Многие спортсмены, чьи имена знала вся страна, отважно сражались с врагом. Но едва возникала возможность, они – пусть на миг! – возвращались к спорту. Уже в 1942 году в городе Горьком были проведены небольшие легкоатлетические соревнования – опять с радиорепортажем для тыла и для фронта. В них принял участие отозванный на несколько дней с передовой известный бегун Николай Копылов, танкист, Герой Советского Союза. А в Москве, в Колонном зале Дома Союзов, после антифашистского митинга советских спортсменов состоялся показательный матч по боксу между Николаем Королевым и Евгением Огуренковым. Королев выиграл поединок, а через день снова ушел партизанить в тыл врага. Там же, в Колонном зале, выступил с показательными упражнениями на неделю вызванный с фронта известный гимнаст довоенной поры Глеб Бакланов, впоследствии Герой Советского Союза, генерал-полковник.

Это тоже были подвиги.

Не только Владимир Бобров, но и многие другие сестрорецкие спортсмены, сменив хоккейную клюшку на автомат или винтовку, ушли воевать. Некоторые, например Федя Чистяков или Леня Кузьмин, за иссиня черные волосы прозванный Огарком, погибли. Другие, оставшиеся в живых, похоронили на фронтах свою спортивную славу.
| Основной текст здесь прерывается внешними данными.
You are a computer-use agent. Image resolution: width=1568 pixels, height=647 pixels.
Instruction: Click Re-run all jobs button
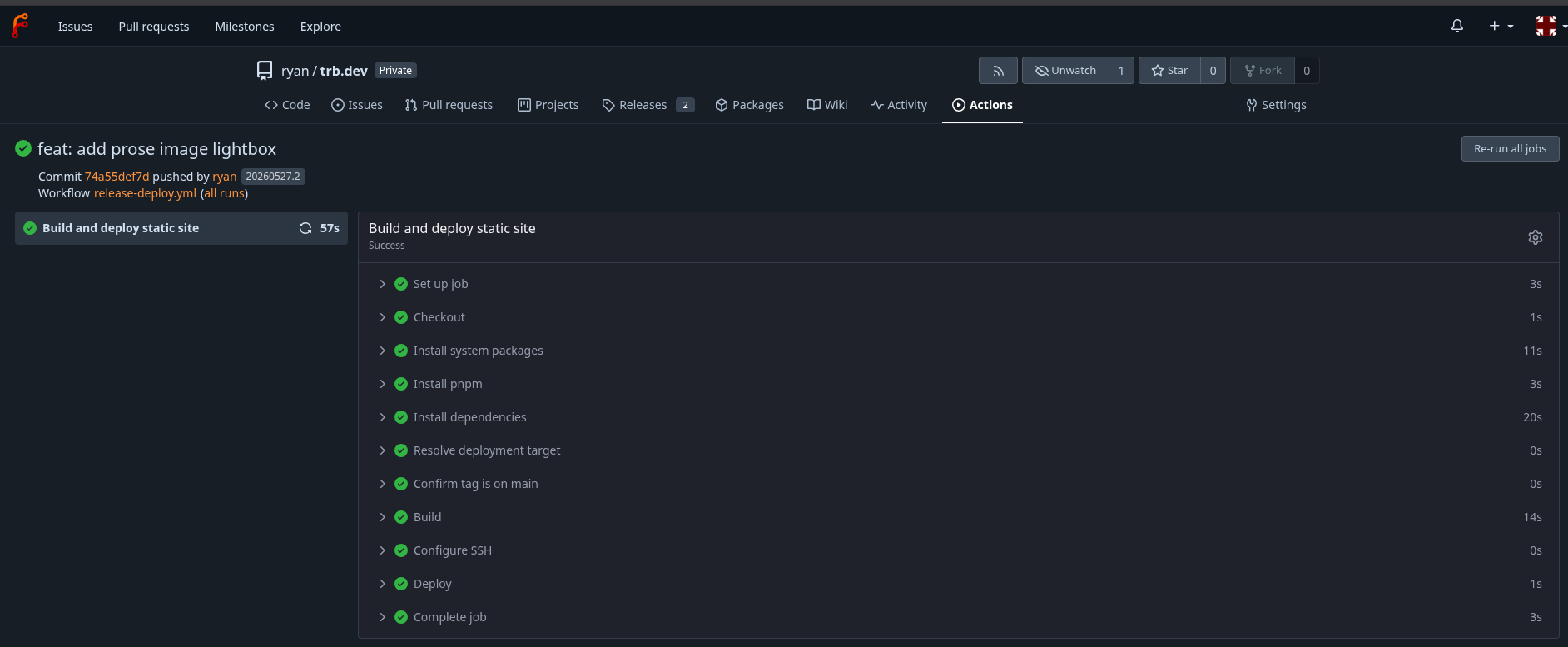[x=1510, y=148]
Где-то далеко от лейтенанта Боброва сражался с врагом голкипер славной сестрорецкой хоккейной команды, сыгравшей вничью с ленинградским «Динамо», полковой врач Алик Белаковский. А где-то совсем рядом, тоже на Калининском фронте, воевал еще один игрок той команды, Дима Цветков, которого с шестилетнего возраста все в Сестрорецке звали Егорычем. Егорыч, учившийся слесарному делу у Михаила Андреевича Боброва, ушел на фронт еще в белофинскую: обманно прибавил себе годков и вместе с Леней и Колей Кузьмиными, с Жорой Шавыкиным вступил в сестрорецкий добровольческий лыжный батальон. Кузьмина убило снайперской пулей, а Егорыч отделался ранением в плечо. Потом он снова работал на заводе имени Воскова. А когда началась Великая Отечественная, опять ушел на фронт, понятно, рядовым солдатом.